The good-will gesture ensured everyone across both series would get paid as contracted (no teams or OEMs were lost during the pandemic), and made it clear there was more Supercross and Motocross could be doing to help one another.

They ultimately decided to unify the sport by creating a combined playoff. Doing so enabled Supercross and Motocross to take a cohesive 10 plus month television package, one culminating in a single championship, to market.

NBC Sports and Peacock ultimately took down the broadcast rights to the two series.

The multi-year pact increased Supercross’ exposure and media rights revenues ~120% YoY. Motocross saw its rise even more as the series had lesser deals in place during last year’s ‘bridge’ season.

“We went from providing 17 Supercross races to 31 races with Pro Motocross and SMX entering the fold,” Prater said. “Plus the quality of the broadcast increased drastically with the inclusion of drones, leader lights, leader pointers, and an all-star lineup of on-air talent.”

Supercross viewership on Peacock rose up 95% YoY, while the sport’s four linear telecasts on USA Network and NBC grew eyeballs 24% YoY.

But it’s not just increased exposure and production value driving the growth. Coming together has made it easier for fans, particularly new fans, to follow the sport. Having the same teams and athletes competing across two series, for multiple championships, under disparate rules, on different networks was too confusing.

Collectively, live event attendance is up 13% YoY.

The increased interest in and coverage of the sport is spurring sponsorship interest too. Sponsorship revenues are up ~30% YoY across the two series.

Coming together has “helped us in getting [existing] sponsors to invest more knowing that they are [now] investing [in the sport] across the board,” Coombs said; and it has opened the door to conversations with non-endemic brand partners.

It has spurred an increase in the number of riders entering Motocross competitions too.

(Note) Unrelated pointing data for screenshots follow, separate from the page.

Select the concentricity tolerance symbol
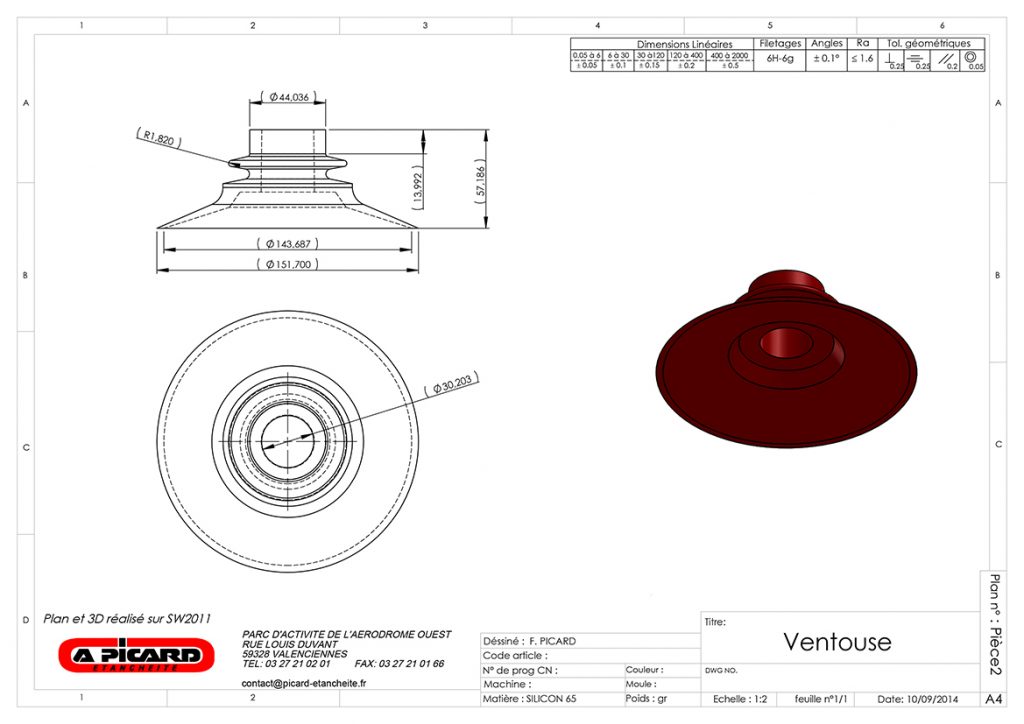 coord(970,59)
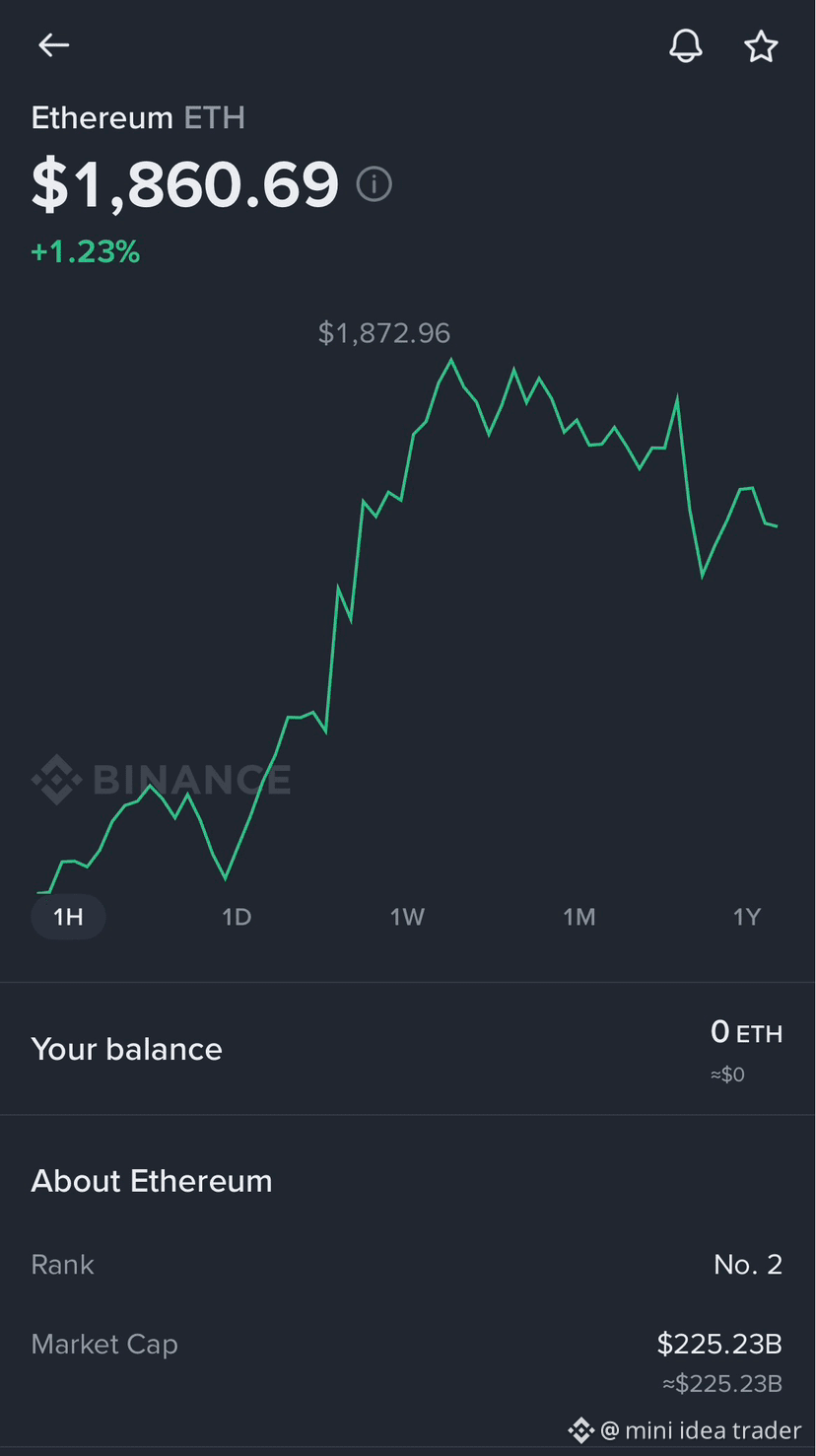Switch chart to 1W range
This screenshot has width=816, height=1456.
coord(407,917)
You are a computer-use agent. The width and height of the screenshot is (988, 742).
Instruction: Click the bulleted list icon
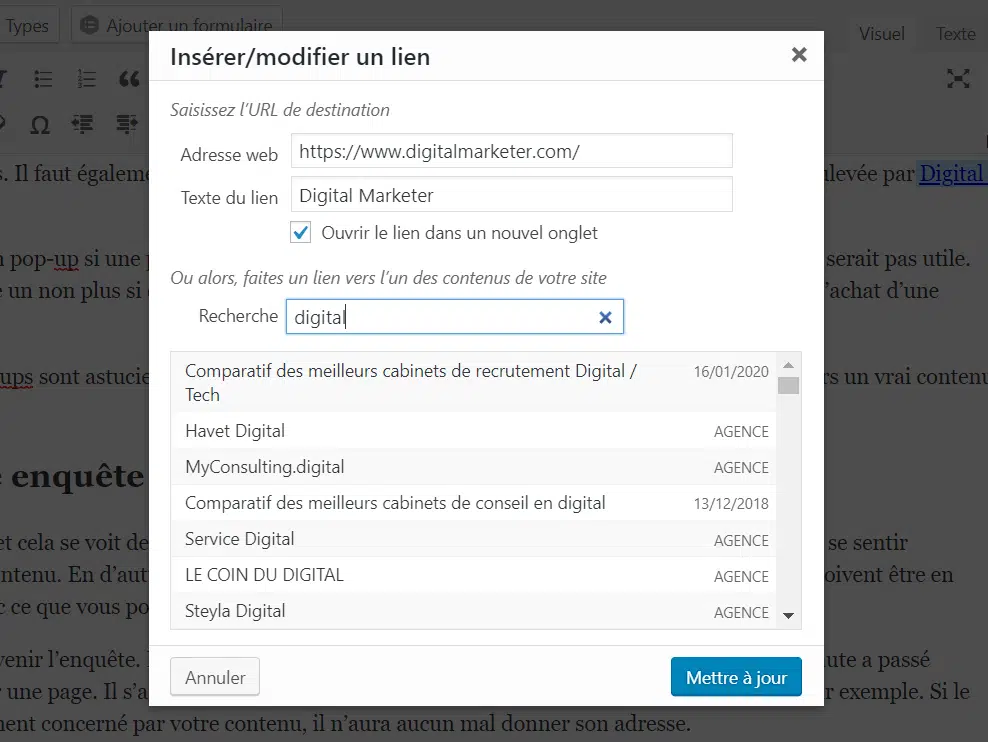[43, 79]
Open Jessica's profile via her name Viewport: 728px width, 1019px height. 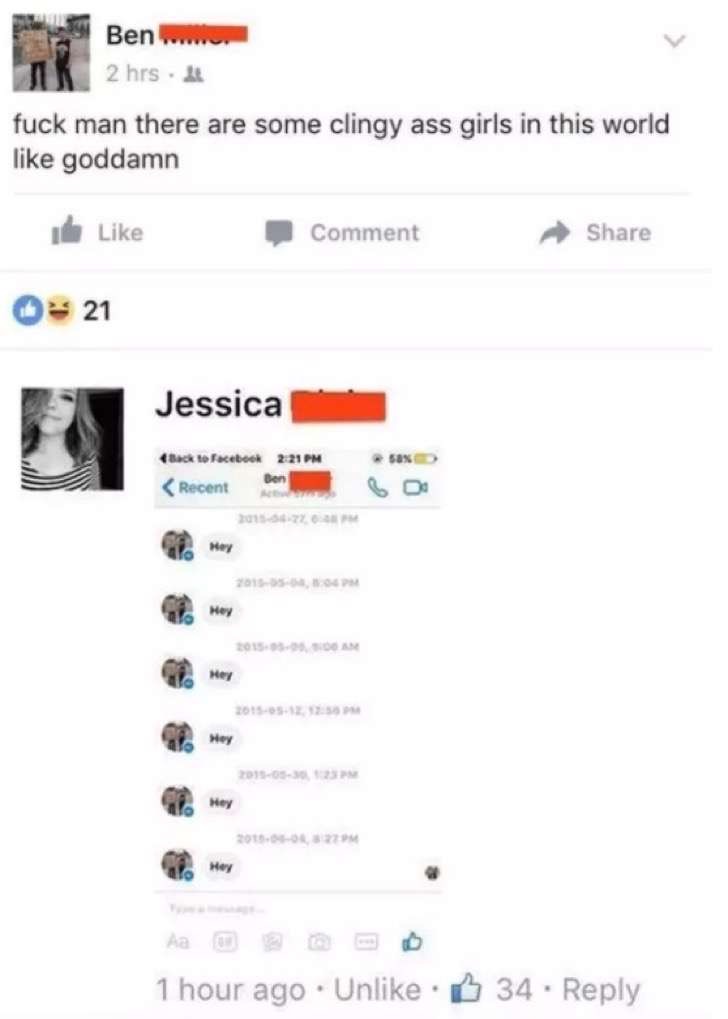point(218,404)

“We have seen an incredible number of new participants, and even some older guys [returning], because they wanted to move up in the SuperMotocross overall rankings and get seeded for the first playoff,” Coombs said.

For context, last year’s event at Budds Creek MX Park (Maryland) had 87 entrants in one class and 85 in another. 130 entrants tried to enter each of the race classes this year. Capacity is 90.

Increased participation does not necessarily drive profitability for MX Sports as entry fees tend to go towards putting on better events. But it does have a correlation to bikes sold, a critical metric for the seven OEMs investing $10-15 million/year in race teams (think: Kawasaki, Honda, Yamaha, Suzuki, KTM, GASGAS, Husqvarna).

“Racing is the single biggest marketing asset that we have,” Hinz said.

KTM spends nearly twice as much on motorcycle racing as it does on traditional advertising. And that disparity is growing.

“We’re increasing our investment [in racing] because we see an opportunity for growth in the market,” Hinz said. “And growth in the market is in part due to this [combined] series.”

Performance motorcycle manufacturers have long wanted Supercross and Motocross to come together and operate with the same rule book, under the same sanctioning body. And not even for the growth opportunity that has existed.

Doing so saves them “years” of R&D costs, Coombs said.

Come ’24, two more OEMs –and subsequently race teams– will join the SuperMotocross fold.

“Adding [Triumph and Beta] will only amplify the series moving forward and provide more racing opportunities for our athletes,” Prater said.

Coming together has yielded the desired results for motorcycle racing’s two series. It will be worth watching to see if the strategy delivers comparable outcomes for those associated with spring football, women’s hockey and pro pickleball.